Expected to open in 2022, the Fredericksburg Extension (Fred Ex) will offer traffic relief via a $565 million, 10-mile extension of area Interstate 95 express lanes south to Exit 133. The lengthened lanes will connect with the I-395 Express Lanes to create a connected corridor spanning nearly 50 miles from Fredericksburg to the D.C. line.
Transurban, an Australia-based toll-road operation company with its U.S. headquarters in Alexandria, is funding the construction through a public private partnership with state government. Transurban will operate and maintain the express lanes and charge variable toll rates for using the lane in a contract that extends until 2087.
Developers say the extension will provide 66% more capacity on Interstate 95 during peak periods and move 30% more people and 23% more vehicles compared with existing conditions.

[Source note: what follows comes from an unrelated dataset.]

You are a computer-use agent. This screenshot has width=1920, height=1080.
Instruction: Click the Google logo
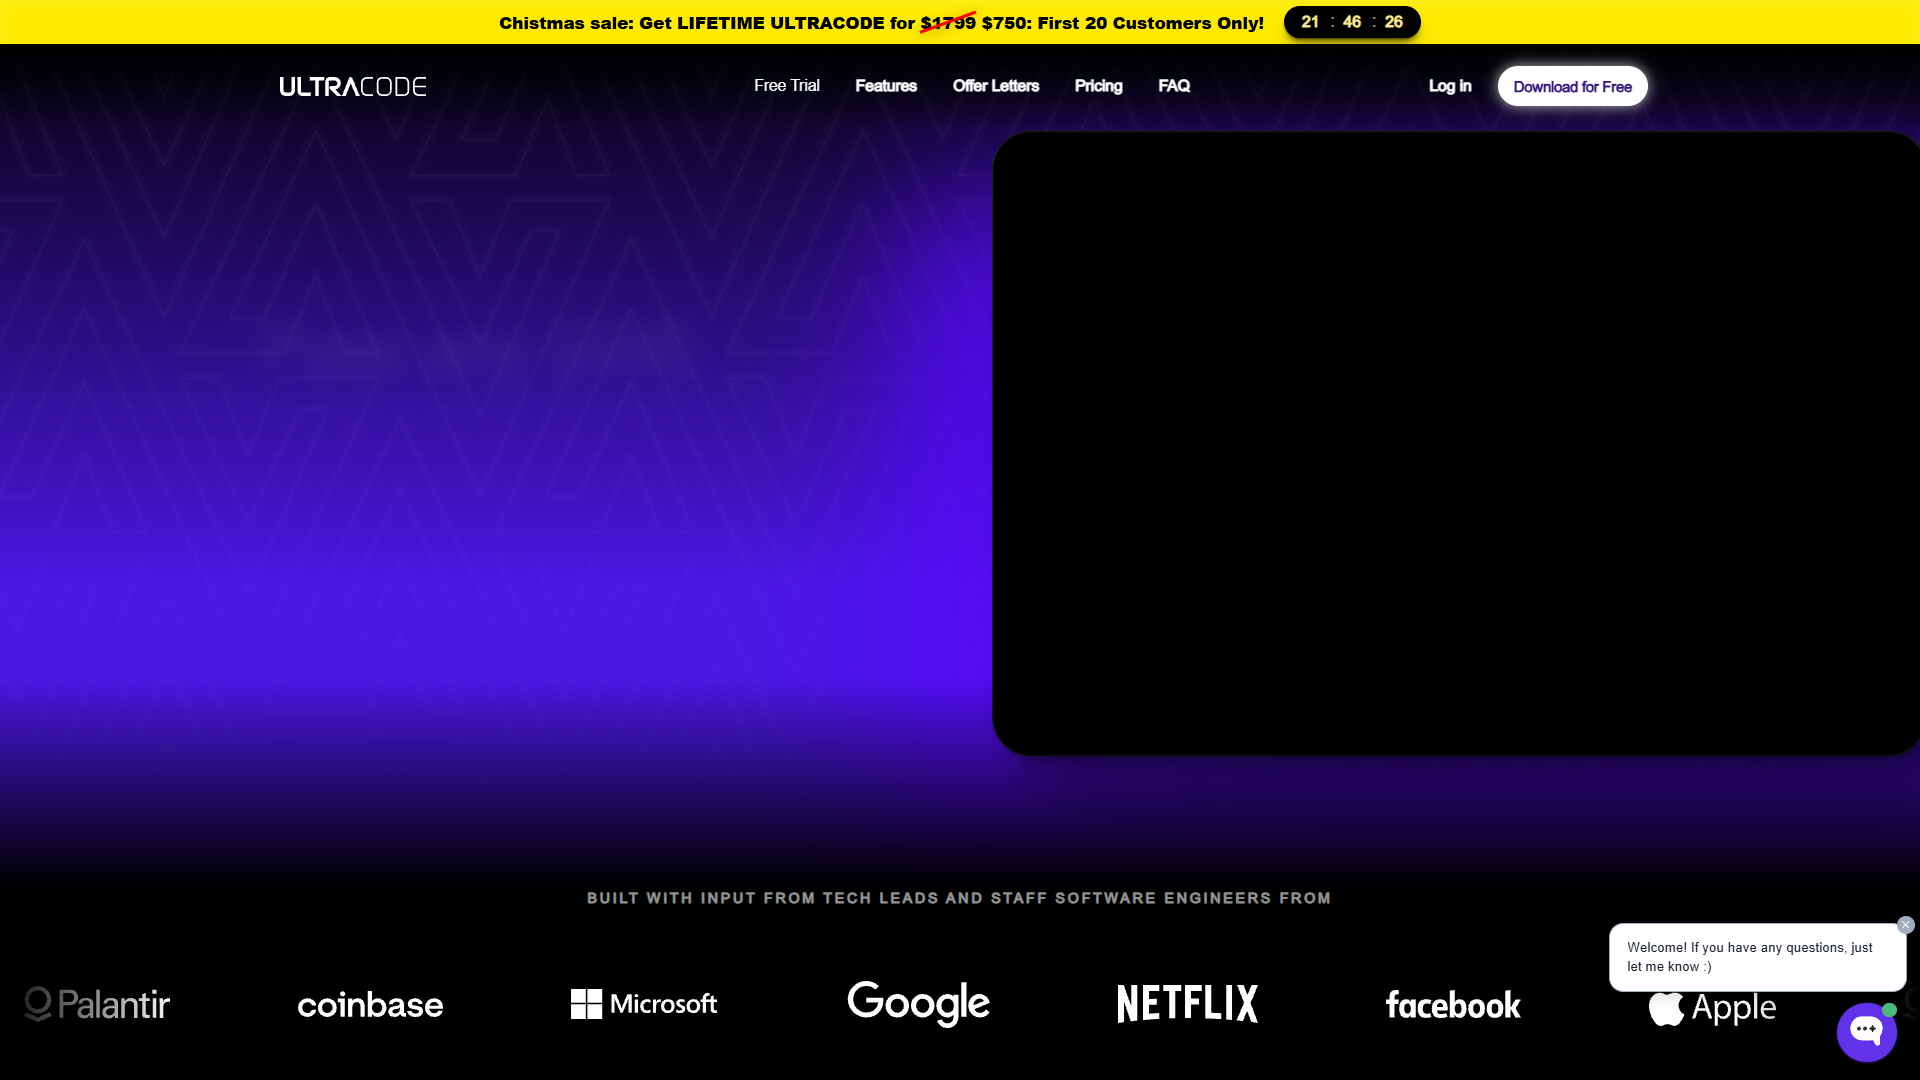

Other major area highway projects include two new bridges, each costing an estimated $132 million: the I-95 Northbound and Southbound Rappahannock River Crossings. The two new bridges will be built between existing I-95 bridges over the Rappahannock, providing for improved traffic movement through the region. The northbound crossing is being funded through a $277 million payment from Transurban to the state government to advance transportation projects along the I-95 corridor.
Parker says the new express lanes, bridges and other transportation work in the Fredericksburg region represent the largest body of highway improvements since I-95 was built and later widened.
“I feel these projects are going to be transformational for the area. It’s going to help the traffic move better than it has in the last 20 to 30 years,” Parker says.
The projects almost surely will bring new growth to the Fredericksburg region: more people, more jobs, more tourists, more change.
“It’s become so urban,” Greenlaw says, “but it pleases me that, despite the fact the city is twice the size it was when I finished high school, it’s still managed to maintain its character. I walk down the street and open my eyes and close my eyes, and it looks like my hometown. It feels like my hometown.”